Mr Gillies said: ‘Are roads serving the nation as they could do, do they look and feel right? It’s difficult to quantify that [in a contract]. I think that’s where we need discussions with the contractors about how we are going to set up a fair and equitable metric that would allow them to recognise the look and feel aspect or the customer care aspect is something they can deliver against and something they can be judged against.’
As usual, Road Expo provided key insights from those running the local, as well as the national, networks.
Gordon Mackay, chairman Society of Chief Officers of Transportation in Scotland (SCOTS), gave an update on the local authority landscape, addressing delegates with some worrying financial figures.
He cited projections at Inverclyde Council as indicative of the wider financial situation, which suggest the authority is facing a 76% cut in non-protected services over five years.
In such circumstances there is ‘a real risk of critical infrastructure failure’ Mr Mackay said, as he questioned how authorities would be able to fulfil statutory duties.
One of the key themes at the conference was how collaboration could help support councils in this fight.

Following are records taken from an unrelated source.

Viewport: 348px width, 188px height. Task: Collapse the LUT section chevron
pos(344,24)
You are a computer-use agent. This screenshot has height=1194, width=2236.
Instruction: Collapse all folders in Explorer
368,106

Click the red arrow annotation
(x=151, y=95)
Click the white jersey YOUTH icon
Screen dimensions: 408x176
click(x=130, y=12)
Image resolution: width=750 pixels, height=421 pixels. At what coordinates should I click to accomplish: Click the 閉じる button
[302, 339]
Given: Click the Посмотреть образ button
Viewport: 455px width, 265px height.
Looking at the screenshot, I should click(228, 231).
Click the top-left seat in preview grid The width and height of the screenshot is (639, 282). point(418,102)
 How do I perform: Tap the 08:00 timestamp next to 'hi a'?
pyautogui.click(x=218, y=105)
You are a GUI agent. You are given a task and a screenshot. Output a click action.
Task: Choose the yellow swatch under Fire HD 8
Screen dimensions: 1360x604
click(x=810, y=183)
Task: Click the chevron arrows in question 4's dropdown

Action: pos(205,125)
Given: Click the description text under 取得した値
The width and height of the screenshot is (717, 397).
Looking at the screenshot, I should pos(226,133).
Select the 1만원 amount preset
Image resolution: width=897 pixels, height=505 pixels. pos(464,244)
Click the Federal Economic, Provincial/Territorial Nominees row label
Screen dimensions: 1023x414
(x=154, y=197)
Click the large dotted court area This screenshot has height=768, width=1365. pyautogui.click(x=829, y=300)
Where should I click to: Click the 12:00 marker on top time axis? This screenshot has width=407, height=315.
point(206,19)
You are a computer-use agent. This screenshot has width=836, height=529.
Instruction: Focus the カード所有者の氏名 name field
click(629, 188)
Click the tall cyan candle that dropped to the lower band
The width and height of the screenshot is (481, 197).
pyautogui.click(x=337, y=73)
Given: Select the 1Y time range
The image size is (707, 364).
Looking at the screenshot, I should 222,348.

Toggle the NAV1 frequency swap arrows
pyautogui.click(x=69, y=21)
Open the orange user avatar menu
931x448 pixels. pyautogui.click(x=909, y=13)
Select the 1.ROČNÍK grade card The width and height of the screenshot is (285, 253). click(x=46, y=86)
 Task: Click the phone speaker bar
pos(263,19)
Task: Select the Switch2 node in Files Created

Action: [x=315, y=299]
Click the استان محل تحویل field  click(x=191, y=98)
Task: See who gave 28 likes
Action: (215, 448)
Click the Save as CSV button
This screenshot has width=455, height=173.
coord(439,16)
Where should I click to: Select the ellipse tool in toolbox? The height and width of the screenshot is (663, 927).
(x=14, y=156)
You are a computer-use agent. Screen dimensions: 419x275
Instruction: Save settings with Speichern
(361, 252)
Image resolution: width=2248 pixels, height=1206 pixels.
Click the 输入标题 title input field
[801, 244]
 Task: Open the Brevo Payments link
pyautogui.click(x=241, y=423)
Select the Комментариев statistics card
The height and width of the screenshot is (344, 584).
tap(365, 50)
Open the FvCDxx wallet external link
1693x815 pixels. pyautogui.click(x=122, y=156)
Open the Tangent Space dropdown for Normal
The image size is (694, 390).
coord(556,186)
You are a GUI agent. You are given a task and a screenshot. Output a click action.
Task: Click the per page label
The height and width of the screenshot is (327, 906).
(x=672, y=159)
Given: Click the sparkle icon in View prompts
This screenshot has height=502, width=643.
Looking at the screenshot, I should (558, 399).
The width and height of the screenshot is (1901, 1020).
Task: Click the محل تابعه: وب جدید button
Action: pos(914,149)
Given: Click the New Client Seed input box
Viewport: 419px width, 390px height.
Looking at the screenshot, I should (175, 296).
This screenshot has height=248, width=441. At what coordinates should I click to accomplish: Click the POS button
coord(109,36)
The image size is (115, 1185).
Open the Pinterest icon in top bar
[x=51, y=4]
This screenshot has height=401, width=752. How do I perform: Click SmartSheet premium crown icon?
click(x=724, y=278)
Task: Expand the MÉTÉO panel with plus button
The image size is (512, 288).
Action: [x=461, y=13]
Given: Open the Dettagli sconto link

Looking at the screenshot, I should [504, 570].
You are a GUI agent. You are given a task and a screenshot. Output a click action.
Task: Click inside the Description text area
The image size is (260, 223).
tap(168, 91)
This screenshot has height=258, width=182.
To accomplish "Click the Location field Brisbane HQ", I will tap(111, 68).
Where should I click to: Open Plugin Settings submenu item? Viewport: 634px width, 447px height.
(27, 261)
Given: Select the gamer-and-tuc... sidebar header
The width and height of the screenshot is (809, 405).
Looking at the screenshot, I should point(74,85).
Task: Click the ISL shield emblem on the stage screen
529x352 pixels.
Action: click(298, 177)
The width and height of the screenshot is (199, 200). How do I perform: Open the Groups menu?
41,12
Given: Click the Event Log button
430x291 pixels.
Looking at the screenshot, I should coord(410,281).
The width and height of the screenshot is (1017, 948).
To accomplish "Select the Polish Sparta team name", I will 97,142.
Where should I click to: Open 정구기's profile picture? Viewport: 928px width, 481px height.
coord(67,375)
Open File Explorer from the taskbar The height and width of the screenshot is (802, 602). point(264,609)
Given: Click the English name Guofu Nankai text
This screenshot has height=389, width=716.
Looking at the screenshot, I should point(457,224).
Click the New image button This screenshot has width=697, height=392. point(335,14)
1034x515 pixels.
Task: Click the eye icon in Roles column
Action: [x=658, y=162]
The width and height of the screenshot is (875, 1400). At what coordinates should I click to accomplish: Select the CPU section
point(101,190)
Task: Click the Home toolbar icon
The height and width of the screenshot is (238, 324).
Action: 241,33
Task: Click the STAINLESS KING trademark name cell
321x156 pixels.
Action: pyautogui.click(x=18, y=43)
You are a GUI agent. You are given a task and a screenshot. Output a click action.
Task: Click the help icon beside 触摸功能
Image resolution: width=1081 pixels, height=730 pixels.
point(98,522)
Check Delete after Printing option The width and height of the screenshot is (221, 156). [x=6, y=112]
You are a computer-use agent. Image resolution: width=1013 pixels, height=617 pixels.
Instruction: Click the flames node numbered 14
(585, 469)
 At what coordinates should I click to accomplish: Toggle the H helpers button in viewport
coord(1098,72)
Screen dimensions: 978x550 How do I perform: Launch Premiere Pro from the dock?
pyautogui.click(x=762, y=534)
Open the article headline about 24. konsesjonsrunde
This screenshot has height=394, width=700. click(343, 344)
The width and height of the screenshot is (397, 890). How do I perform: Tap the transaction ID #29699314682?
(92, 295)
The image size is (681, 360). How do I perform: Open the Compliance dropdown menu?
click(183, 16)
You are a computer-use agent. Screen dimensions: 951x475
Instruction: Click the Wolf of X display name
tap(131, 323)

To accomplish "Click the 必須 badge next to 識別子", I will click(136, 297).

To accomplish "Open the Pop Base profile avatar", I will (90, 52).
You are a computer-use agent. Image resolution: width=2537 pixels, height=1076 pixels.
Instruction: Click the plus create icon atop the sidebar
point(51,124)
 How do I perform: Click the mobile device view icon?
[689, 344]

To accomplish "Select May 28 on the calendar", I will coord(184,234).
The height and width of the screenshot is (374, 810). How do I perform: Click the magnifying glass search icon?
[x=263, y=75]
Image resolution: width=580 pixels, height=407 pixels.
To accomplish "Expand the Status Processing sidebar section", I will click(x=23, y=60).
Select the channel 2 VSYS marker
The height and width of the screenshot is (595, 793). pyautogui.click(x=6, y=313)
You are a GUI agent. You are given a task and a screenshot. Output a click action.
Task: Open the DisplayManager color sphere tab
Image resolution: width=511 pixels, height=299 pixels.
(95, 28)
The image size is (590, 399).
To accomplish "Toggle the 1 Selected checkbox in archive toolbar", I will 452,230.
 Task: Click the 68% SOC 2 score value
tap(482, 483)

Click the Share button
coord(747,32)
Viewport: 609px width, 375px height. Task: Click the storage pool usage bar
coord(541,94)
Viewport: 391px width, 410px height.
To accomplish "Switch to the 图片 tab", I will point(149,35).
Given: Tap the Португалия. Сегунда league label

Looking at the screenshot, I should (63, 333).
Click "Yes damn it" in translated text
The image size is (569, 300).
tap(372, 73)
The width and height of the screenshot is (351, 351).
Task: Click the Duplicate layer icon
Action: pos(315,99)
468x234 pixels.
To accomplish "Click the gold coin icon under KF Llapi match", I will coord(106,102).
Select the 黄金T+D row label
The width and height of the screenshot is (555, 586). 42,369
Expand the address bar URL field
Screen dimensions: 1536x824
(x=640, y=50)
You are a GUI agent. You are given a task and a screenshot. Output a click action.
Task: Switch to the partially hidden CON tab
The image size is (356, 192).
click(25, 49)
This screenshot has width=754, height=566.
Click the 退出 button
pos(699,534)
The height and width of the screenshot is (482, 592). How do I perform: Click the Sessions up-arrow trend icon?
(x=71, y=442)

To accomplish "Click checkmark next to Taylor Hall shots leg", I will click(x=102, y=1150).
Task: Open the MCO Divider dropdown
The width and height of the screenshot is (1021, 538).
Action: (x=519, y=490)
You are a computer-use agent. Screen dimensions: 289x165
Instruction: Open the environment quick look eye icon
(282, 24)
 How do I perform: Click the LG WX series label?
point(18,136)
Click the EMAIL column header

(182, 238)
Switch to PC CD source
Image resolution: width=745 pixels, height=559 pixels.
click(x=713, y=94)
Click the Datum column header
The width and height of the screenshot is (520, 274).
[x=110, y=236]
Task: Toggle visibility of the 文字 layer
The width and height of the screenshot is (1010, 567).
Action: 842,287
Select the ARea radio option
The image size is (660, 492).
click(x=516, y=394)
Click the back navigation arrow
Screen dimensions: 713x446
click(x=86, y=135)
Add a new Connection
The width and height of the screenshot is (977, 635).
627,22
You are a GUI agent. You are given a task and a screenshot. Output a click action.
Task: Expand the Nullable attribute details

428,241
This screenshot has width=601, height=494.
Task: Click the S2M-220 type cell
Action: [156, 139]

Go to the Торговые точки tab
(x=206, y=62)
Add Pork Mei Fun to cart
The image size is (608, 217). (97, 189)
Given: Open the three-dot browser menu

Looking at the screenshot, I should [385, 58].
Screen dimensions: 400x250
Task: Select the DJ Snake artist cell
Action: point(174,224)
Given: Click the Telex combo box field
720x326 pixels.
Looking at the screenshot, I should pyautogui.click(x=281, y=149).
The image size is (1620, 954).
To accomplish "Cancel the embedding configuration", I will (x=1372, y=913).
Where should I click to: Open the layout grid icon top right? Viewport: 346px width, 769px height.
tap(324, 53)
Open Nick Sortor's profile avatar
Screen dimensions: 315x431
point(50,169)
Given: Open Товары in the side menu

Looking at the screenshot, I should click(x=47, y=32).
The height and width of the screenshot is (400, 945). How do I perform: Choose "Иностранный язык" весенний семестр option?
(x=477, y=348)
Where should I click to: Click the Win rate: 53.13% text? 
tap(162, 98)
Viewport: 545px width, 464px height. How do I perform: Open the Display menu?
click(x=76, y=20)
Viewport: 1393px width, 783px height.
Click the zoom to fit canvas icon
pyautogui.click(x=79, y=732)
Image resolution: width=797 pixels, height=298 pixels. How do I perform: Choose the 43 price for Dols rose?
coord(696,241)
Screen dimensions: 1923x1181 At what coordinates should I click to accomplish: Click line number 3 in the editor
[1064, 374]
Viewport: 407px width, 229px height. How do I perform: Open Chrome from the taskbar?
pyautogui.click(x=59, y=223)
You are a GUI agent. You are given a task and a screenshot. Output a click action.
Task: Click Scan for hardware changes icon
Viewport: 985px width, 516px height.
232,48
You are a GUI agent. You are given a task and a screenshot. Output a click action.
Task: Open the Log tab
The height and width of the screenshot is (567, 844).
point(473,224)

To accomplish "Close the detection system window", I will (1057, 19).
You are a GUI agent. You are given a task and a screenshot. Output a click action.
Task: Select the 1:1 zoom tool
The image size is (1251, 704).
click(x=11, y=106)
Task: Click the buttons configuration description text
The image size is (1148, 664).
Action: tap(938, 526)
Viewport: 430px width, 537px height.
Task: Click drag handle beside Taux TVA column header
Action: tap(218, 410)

Ewan Wallace, head of transportation at Aberdeenshire Council – part of the group of northern councils collaborating in Scotland – gave delegates advice on how to get authorities to work together and Stewart Turner, head of roads at Ayrshire Roads Alliance, a joining of East and South Ayrshire councils into a single roads service, outlined some of the prizes on offer when it comes to combining efforts.
Mr Turner said the alliance expects to make £8m in savings over 10 years on top of budget cuts, with savings of £2.5m coming from trimmed management and £1.5m from fleets.
Another useful tool for local authorities was outlined by Raymond Smith, roads manager at Falkirk Council, who discussed work to establish cost benchmarking for different elements of the roads sector in Scotland.
Using data sets from SCOTS and the Association for Public Service Excellence, the research favoured using median averages in areas such as treatment rates to establish ‘baseline unit costs’ (BUCs).
Elsewhere, Craig Morton, research fellow at the University of Leeds, discussed his interesting analysis of Low Emissions Zones from a social perspective in terms of access issues, taking Edinburgh’s plans as a test case.
Stuart Wilson of Transport Scotland talked about the future of road safety delivery and revealed: ‘We are moving to a safe systems approach. When we upgrade we look at safety and maintenance.’ And Mel Clarke, customer service director at Highways England, gave a warm and insightful talk into modern relationships with road users.
Closing the conference, John Welsh, senior development manager at Dynniq gave delegates an insight into the road ahead and the future of innovation in the sector. ‘The thinking that got us here, will not get us there,’ he warned.
Once again, Road Expo was first for news and provided in-depth analysis from those at the heart of a sector refusing to stand still.